Brief Historical Record of the C' Army Corps St. Costantine Church

The octagonal core of what today is the C’ Army Corps’ St. Constantine Church in Thessaloniki was erected sometime between the years 1904 and 1911 at the western-southwestern side of the Ottoman military camp, to serve as a house of prayer and to accommodate the religious needs of the camp. It was one of the last buildings to be constructed for the completion of the complex, which was designed by architect Vitaliano Poseli and inaugurated in 1903. A large octagonal hall, it comprised neo-gothic lancet windows, a small arch facing east, the mihrab, and beside it a blind side of the octagon where the minbar (Islamic pulpit) was situated. The hall was covered by a light, wooden dome coated with lead, which, to this day, is still in place.

Immediately after the emancipation of the city in 1912, and since the Ottoman camp was captured by the Greek Army, the old house of worship was converted into a church, by widening its sides, adding a window facing north, and installing the sanctuary and the niche. The new church was dedicated to St. Constantine in honor of the heir to the throne and field marshal.

Since then, a long line of military priests have served in the church, one of the first of whom, during the Greek interwar period, was most probably the renowned archimandrite Melchizedek Makris (+1939). Over the period of its first use and during the interwar the church was simply decorated, but, nevertheless adorned with icons in Nazarene style, in the spirit of the times, by famous painters from Thessaloniki, and surrounded by flowerbed, as part of the broader decoration of the gardens of the Corps’ Headquarters.

At the end of World War II architectural interventions and restoration work on the church were completed. At first, a simple arbor in the shape of a porch was added at the western side, but by the end of the 1960s it had been changed to a built narthex. In order for the narthex to be constructed, a window was added on the southern side, and the structure was widened by demolishing parts of the initial masonry on each side, so that the wide semicircular niche would take its place. The windows on each side of the southern window were transformed into a passage connecting the three parts of the narthex.

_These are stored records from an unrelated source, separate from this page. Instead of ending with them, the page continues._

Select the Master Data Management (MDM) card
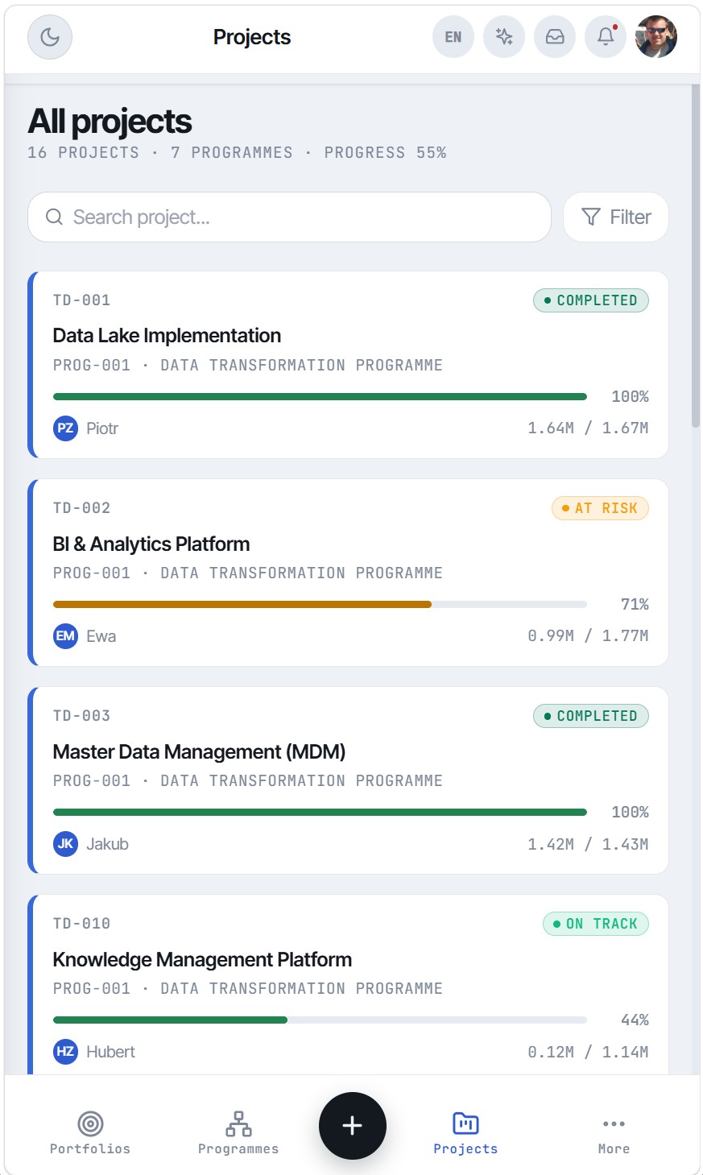The width and height of the screenshot is (703, 1175). (348, 780)
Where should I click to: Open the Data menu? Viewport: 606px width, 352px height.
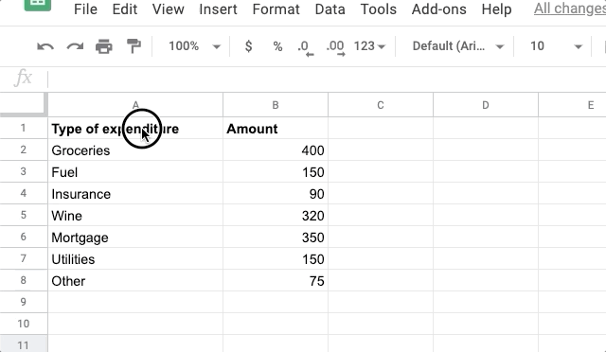click(330, 9)
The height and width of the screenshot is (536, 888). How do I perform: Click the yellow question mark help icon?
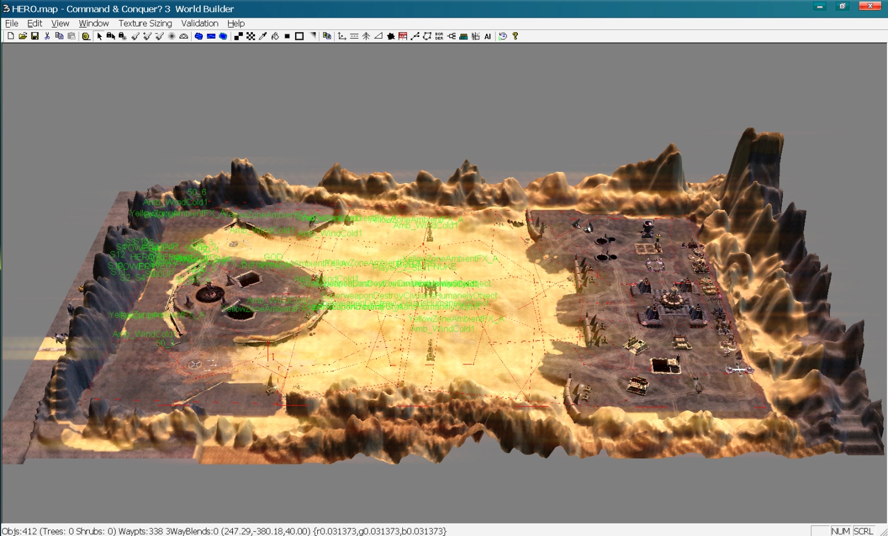pyautogui.click(x=515, y=36)
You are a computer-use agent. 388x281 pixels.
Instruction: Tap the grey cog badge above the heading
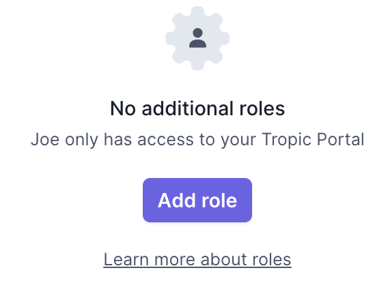pyautogui.click(x=197, y=38)
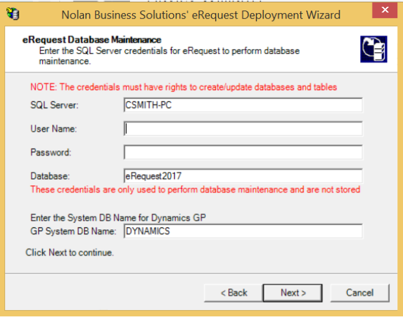Click the "Database:" label text
The width and height of the screenshot is (403, 317).
point(50,176)
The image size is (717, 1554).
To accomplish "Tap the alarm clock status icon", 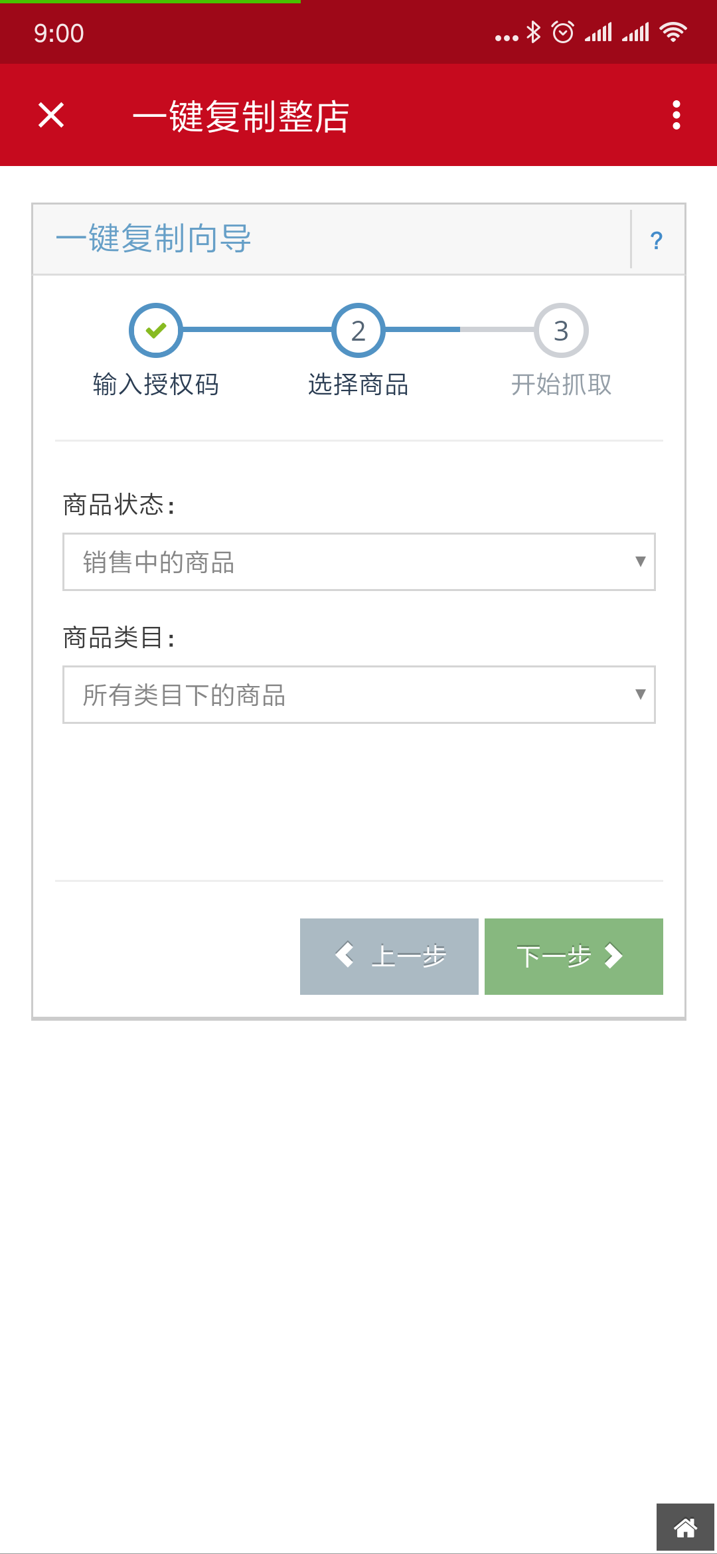I will (x=563, y=32).
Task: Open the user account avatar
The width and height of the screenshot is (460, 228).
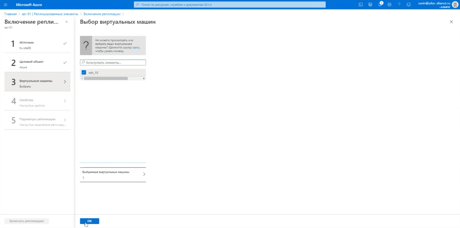Action: 455,4
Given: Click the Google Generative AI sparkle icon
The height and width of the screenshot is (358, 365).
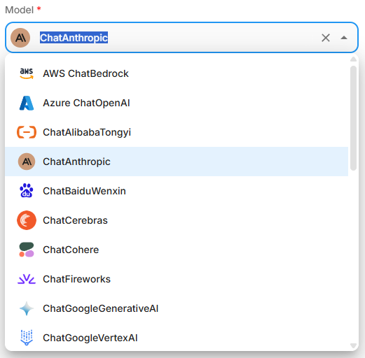Looking at the screenshot, I should point(27,308).
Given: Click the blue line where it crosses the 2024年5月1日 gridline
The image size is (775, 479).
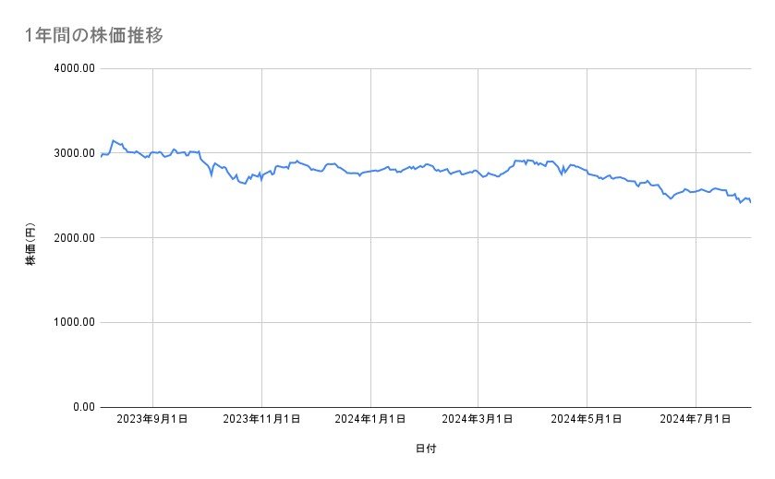Looking at the screenshot, I should (x=587, y=173).
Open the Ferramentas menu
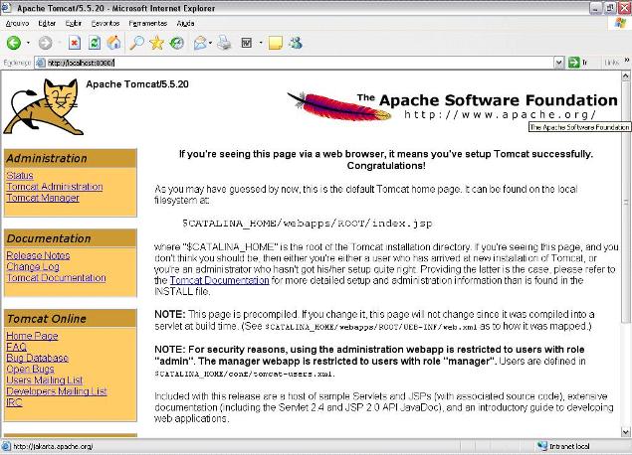632x455 pixels. pos(147,21)
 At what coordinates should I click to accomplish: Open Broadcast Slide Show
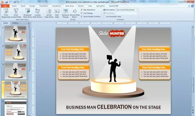point(27,13)
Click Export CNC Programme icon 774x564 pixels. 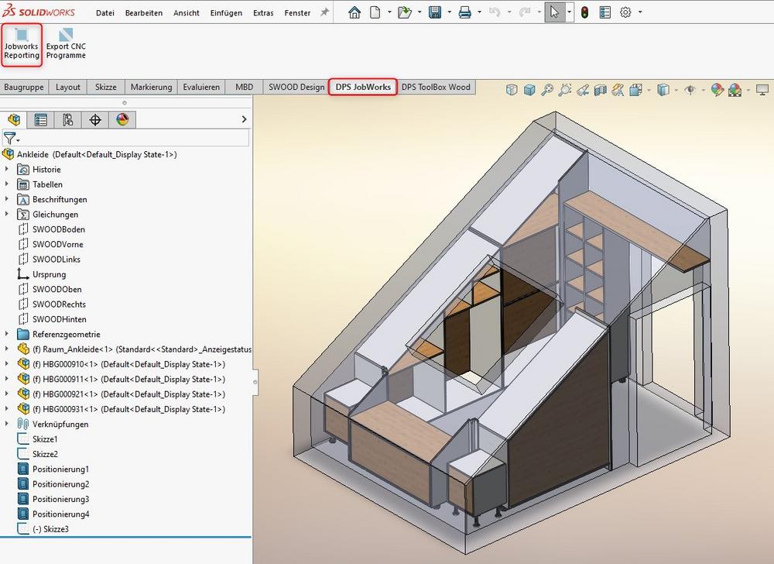[x=66, y=44]
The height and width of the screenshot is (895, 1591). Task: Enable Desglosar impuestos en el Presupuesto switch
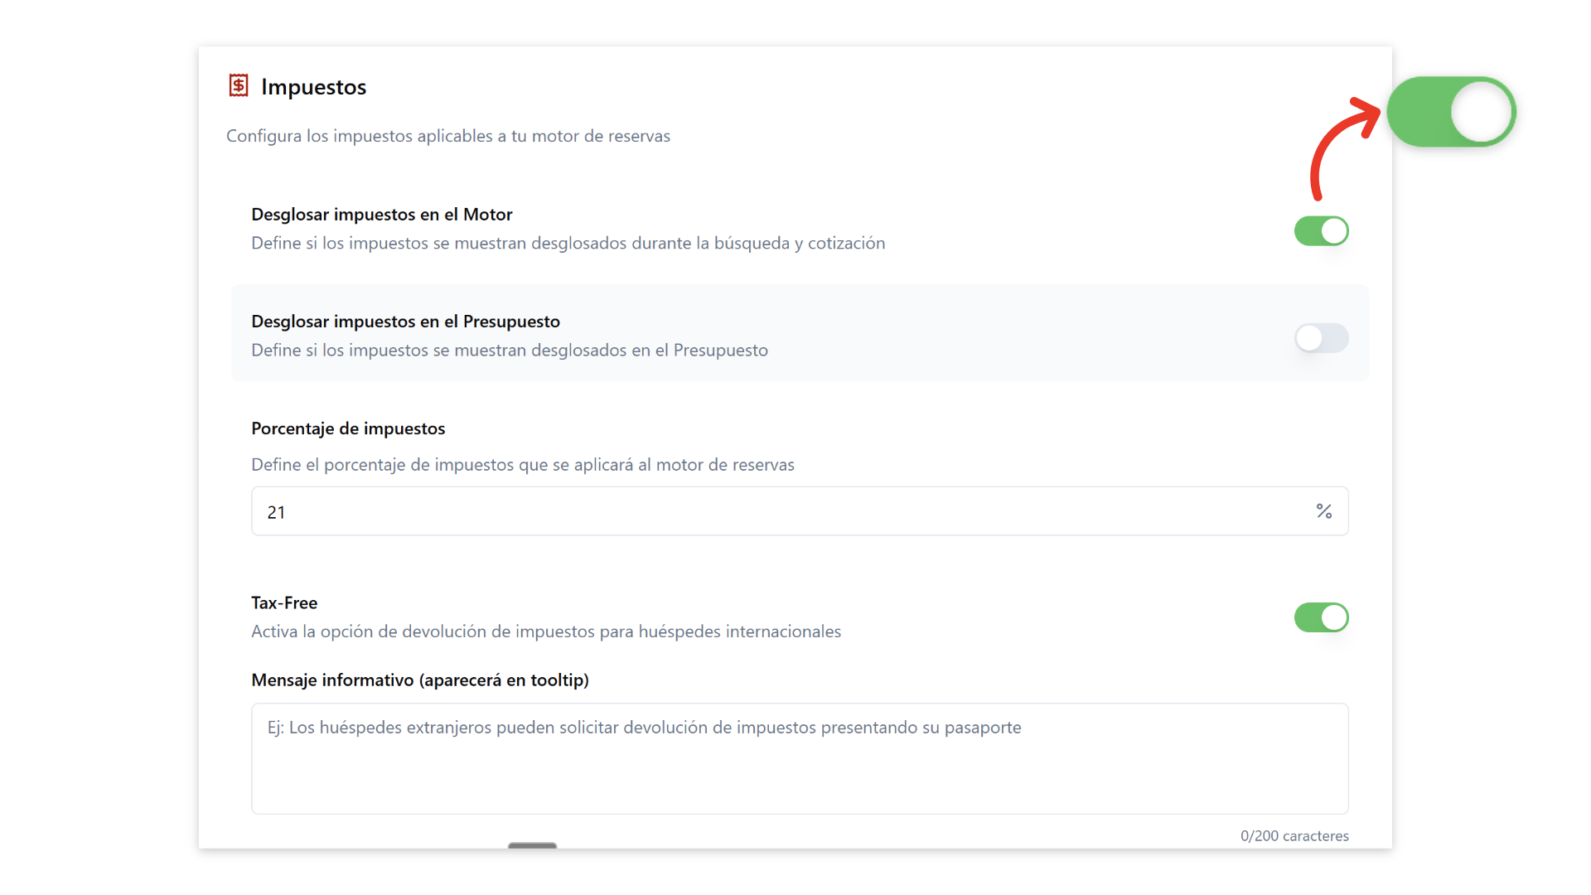1321,338
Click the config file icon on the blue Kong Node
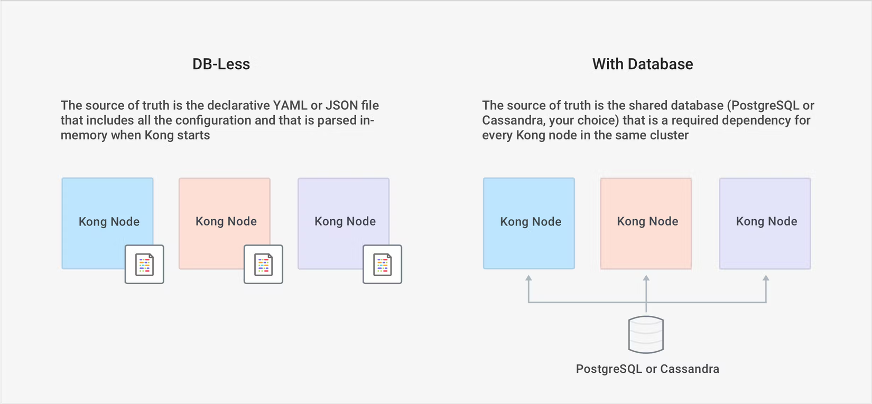This screenshot has width=872, height=404. pyautogui.click(x=144, y=264)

Near the end of the 1970s, under Metropolitan Panteleimon B’, the exonarthex and possibly the belfry, the elevated office on the basement of the belfry, as well as a small parish hall attached to the eastern side were added. Additionally, the old decoration was taken down and the church was adorned anew with murals and stained glass.

On February 19 2009, the until then St. Constantine church was consecrated anew by metropolitan Anthimos of Thessaloniki, in honor of St. Constantine and his mother St. Helen.